Coronavirus : le confinement a fait baisser de près de 40% le nombre de morts sur les routes en mars

Des gendarmes contrôlent les papiers d\'un automobiliste, le 10 avril 2020, sur une route de Saverne (Bas-Rhin).
Des gendarmes contrôlent les papiers d'un automobiliste, le 10 avril 2020, sur une route de Saverne (Bas-Rhin). (DAVID BETZINGER / HANS LUCAS)

Selon la Sécurité routière, 154 personnes sont mortes sur les routes de France métropolitaines le mois dernier.

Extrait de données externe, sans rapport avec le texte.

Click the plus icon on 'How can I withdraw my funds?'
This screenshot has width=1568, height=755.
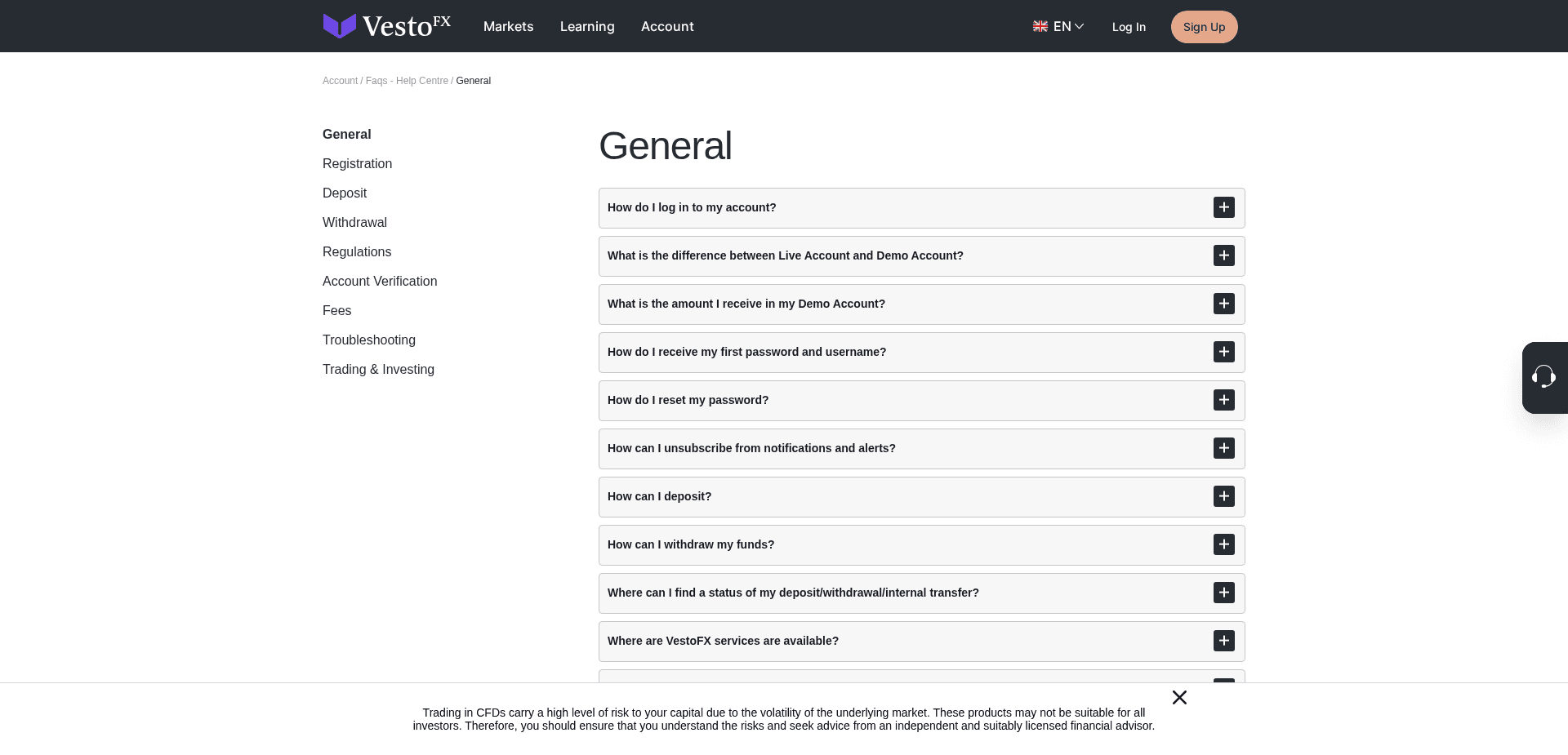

C'est une autre conséquence de l'épidémie de coronavirus et des mesures de confinement mises en place pour lutter contre. Le nombre de morts sur les routes de France métropolitaine a baissé de 39,6% en mars 2020 par rapport au même mois l'année dernière, selon les données que la sécurité routière a rendu publiques samedi 11 avril. Soit 154 décès. En Outre-mer, cette tendance se confirme avec 16 tués sur les routes, soit 7 de moins qu'en mars 2019. "La baisse de la mortalité routière enregistrée en mars 2020 s'inscrit dans le contexte de la mise en place du confinement à partir du 17 mars 2020 qui a bien évidemment fortement réduit l'ensemble des déplacements", note le ministère de l'Intérieur dans un communiqué.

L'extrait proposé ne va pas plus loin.